• _EXERCISE DESCRIPTION_
Please turn the entries below into a numbered list, leaving out any blank lines.
>>>
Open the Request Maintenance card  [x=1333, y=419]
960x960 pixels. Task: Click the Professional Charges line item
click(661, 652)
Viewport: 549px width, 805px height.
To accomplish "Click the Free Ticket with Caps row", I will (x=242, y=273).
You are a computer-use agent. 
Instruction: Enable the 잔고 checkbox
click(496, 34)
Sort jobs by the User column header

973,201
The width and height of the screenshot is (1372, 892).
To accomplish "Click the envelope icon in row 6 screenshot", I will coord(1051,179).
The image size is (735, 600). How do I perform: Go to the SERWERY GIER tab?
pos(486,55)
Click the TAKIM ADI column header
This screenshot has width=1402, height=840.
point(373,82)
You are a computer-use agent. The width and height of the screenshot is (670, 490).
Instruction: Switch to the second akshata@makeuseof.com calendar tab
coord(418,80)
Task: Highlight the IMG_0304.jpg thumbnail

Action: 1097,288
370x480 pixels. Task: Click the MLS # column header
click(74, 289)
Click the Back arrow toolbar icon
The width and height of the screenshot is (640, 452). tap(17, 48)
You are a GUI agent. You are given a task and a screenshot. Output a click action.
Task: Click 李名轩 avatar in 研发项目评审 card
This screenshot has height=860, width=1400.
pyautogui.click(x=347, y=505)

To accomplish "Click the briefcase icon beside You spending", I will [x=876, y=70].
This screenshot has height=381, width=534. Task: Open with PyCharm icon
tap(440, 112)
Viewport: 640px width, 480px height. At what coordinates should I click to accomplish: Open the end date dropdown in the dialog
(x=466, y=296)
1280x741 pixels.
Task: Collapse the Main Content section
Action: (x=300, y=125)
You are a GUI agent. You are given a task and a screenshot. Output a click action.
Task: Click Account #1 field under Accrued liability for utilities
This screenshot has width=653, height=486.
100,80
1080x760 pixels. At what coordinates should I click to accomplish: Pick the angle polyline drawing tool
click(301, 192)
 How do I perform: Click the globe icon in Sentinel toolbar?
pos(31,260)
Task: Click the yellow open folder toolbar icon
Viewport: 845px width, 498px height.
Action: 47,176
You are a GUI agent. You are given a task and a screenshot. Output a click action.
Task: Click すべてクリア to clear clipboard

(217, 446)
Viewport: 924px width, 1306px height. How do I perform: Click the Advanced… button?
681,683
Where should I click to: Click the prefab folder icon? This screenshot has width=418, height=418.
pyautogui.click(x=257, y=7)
<<<
• _RESPONSE FOR THIS EXERCISE_
1. Open the Request Maintenance card  [x=1333, y=419]
2. 960x960 pixels. Task: Click the Professional Charges line item
3. click(661, 652)
4. Viewport: 549px width, 805px height.
5. To accomplish "Click the Free Ticket with Caps row", I will (x=242, y=273).
6. You are a computer-use agent. 
7. Instruction: Enable the 잔고 checkbox
8. click(496, 34)
9. Sort jobs by the User column header
10. 973,201
11. The width and height of the screenshot is (1372, 892).
12. To accomplish "Click the envelope icon in row 6 screenshot", I will coord(1051,179).
13. The image size is (735, 600). How do I perform: Go to the SERWERY GIER tab?
14. pos(486,55)
15. Click the TAKIM ADI column header
16. This screenshot has width=1402, height=840.
17. point(373,82)
18. You are a computer-use agent. The width and height of the screenshot is (670, 490).
19. Instruction: Switch to the second akshata@makeuseof.com calendar tab
20. coord(418,80)
21. Task: Highlight the IMG_0304.jpg thumbnail
22. Action: 1097,288
23. 370x480 pixels. Task: Click the MLS # column header
24. click(74, 289)
25. Click the Back arrow toolbar icon
26. The width and height of the screenshot is (640, 452). tap(17, 48)
27. You are a GUI agent. You are given a task and a screenshot. Output a click action.
28. Task: Click 李名轩 avatar in 研发项目评审 card
29. This screenshot has height=860, width=1400.
30. pyautogui.click(x=347, y=505)
31. To accomplish "Click the briefcase icon beside You spending", I will [x=876, y=70].
32. This screenshot has height=381, width=534. Task: Open with PyCharm icon
33. tap(440, 112)
34. Viewport: 640px width, 480px height. At what coordinates should I click to accomplish: Open the end date dropdown in the dialog
35. (x=466, y=296)
36. 1280x741 pixels.
37. Task: Collapse the Main Content section
38. Action: (x=300, y=125)
39. You are a GUI agent. You are given a task and a screenshot. Output a click action.
40. Task: Click Account #1 field under Accrued liability for utilities
41. This screenshot has width=653, height=486.
42. 100,80
43. 1080x760 pixels. At what coordinates should I click to accomplish: Pick the angle polyline drawing tool
44. click(301, 192)
45.  How do I perform: Click the globe icon in Sentinel toolbar?
46. pos(31,260)
47. Task: Click the yellow open folder toolbar icon
48. Viewport: 845px width, 498px height.
49. Action: 47,176
50. You are a GUI agent. You are given a task and a screenshot. Output a click action.
51. Task: Click すべてクリア to clear clipboard
52. (217, 446)
53. Viewport: 924px width, 1306px height. How do I perform: Click the Advanced… button?
54. 681,683
55. Where should I click to: Click the prefab folder icon? This screenshot has width=418, height=418.
56. pyautogui.click(x=257, y=7)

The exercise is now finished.